Wednesday, 17 December 2008
The Strange Christological Excess of the Old Testament (Part I)
It would seem that some Christians are tempted to think of Christianity fulfilling the hopes of Israel in a direct and linear way. That is, any objective reading of the Old Testament without the New Testament leads directly to Jesus as the messiah, Son of God, etc. Exactly what everyone should have been expecting. Almost as if any idiot should have been ready for him, if only they would put aside their ideological spectacles. There is a nice straight line, so the argument goes, from Israel to Jesus. I've never really been able to see it myself. I have always thought that Jesus and his 'career' was a bit of a shock. (And not just for the Old Testament!)

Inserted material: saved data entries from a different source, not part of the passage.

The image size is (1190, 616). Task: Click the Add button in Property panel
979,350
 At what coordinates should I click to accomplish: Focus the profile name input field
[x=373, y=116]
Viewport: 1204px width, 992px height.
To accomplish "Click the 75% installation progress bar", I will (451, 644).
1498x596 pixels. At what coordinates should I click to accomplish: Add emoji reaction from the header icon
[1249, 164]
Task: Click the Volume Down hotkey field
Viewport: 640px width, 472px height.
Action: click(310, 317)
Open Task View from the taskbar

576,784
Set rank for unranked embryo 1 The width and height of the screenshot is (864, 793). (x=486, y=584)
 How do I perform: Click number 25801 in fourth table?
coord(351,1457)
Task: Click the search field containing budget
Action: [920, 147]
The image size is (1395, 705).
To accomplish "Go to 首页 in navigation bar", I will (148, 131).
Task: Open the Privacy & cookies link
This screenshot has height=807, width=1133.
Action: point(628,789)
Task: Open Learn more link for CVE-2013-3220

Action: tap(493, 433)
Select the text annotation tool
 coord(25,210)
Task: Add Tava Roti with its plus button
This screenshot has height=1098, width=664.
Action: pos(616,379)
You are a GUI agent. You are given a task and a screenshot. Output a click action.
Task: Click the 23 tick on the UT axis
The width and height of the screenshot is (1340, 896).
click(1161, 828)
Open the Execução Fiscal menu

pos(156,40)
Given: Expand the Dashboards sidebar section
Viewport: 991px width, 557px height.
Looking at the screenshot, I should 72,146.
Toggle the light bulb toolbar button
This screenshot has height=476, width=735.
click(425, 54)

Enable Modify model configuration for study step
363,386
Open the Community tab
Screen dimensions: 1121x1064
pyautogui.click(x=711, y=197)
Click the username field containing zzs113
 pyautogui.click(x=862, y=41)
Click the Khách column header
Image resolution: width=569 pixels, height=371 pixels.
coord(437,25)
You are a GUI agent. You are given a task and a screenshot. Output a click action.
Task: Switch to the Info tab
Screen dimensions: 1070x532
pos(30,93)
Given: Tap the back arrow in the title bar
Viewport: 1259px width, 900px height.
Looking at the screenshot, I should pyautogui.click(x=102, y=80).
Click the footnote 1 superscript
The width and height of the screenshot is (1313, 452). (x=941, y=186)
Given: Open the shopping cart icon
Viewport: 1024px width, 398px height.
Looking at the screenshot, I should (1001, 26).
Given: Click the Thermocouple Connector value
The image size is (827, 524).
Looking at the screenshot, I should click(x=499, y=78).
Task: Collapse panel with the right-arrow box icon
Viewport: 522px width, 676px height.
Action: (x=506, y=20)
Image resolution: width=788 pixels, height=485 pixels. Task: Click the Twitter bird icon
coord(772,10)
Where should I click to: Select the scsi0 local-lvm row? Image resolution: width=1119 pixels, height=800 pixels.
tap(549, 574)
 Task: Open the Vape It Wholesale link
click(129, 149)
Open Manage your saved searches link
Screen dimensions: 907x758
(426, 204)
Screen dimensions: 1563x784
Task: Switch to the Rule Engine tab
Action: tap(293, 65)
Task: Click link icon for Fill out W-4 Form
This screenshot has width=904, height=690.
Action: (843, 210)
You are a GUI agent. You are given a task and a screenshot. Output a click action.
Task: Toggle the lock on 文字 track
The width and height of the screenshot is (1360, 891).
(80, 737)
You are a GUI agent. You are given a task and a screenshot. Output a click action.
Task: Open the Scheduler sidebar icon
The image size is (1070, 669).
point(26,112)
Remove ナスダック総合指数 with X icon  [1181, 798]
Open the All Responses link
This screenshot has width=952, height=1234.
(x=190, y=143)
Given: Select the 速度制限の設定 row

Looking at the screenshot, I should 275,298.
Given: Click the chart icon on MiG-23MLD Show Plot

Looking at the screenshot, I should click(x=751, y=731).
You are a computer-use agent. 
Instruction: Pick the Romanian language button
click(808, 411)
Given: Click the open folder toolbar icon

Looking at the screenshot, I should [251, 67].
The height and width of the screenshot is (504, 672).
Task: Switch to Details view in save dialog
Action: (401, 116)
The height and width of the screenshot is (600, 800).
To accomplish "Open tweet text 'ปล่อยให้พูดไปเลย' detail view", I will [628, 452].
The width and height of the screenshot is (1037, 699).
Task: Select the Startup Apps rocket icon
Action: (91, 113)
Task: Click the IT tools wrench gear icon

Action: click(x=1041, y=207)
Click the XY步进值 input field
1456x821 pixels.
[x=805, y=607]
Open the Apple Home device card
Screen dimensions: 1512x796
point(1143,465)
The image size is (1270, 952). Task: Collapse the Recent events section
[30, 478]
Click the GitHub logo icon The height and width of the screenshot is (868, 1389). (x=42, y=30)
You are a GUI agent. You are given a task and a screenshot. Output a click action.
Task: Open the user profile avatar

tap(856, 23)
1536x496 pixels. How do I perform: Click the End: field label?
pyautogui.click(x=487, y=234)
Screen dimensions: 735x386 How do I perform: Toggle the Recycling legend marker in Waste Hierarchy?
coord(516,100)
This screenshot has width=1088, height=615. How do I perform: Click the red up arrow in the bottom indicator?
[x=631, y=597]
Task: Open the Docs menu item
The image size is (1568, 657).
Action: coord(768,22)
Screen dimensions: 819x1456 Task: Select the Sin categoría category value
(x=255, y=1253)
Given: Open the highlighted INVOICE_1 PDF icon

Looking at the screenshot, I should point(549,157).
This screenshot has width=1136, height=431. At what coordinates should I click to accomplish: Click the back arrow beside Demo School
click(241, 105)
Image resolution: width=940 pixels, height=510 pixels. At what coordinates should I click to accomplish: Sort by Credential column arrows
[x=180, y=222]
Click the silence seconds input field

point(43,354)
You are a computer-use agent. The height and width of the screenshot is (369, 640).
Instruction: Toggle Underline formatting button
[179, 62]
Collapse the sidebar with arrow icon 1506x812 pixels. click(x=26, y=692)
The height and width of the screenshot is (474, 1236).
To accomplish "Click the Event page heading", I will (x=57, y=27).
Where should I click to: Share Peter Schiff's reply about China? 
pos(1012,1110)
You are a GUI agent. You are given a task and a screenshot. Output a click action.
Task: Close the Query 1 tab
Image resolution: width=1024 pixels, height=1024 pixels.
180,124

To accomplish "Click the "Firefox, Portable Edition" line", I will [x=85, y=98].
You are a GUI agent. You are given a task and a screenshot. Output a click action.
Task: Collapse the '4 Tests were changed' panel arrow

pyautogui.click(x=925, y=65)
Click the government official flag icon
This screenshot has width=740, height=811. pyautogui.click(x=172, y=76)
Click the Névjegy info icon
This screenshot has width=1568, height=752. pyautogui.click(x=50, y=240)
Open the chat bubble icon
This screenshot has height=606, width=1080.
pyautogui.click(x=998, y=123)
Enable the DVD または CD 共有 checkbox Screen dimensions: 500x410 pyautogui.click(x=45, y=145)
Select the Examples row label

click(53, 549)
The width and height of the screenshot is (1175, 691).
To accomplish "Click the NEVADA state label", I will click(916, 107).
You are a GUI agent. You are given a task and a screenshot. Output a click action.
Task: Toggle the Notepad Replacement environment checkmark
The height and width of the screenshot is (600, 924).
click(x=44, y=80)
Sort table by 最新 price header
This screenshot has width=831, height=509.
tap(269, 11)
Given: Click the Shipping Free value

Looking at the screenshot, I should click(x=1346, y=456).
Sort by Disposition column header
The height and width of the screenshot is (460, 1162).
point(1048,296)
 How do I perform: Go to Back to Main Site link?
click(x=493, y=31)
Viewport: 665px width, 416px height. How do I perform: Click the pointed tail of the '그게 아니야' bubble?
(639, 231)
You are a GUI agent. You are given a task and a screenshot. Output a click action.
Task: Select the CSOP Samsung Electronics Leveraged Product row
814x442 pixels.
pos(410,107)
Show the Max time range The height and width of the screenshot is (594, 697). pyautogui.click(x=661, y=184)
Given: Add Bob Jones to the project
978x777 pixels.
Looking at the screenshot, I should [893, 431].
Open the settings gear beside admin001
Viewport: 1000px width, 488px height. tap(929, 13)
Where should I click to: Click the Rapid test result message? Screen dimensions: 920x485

Who expected a crucified messiah? Righteous martyrs were crucified, but everyone knew that the messiah would 'win', not 'lose' against the Romans. And who expected the resurrection to begin with a single individual, and then be stuck in an in-between time? Remembering that resurrection belief was more than just life after death, but God's comprehensive defeat of the powers of darkness and death and vindication of the righteous, the resurrection beginning in one person, but then stopping, just didn't make sense. We could extend this list of surprises. For example, Paul says that the church is now the temple (of the Holy Spirit), and whatever the relationship between this temple of the Holy Spirit and the temple then still standing in Jerusalem, it would have been a surprising way to speak for a Jew. Hardly a linear progression from jewish expectation of the time to the followers of the crucified messiah as, in some way, the temple of the Holy Spirit.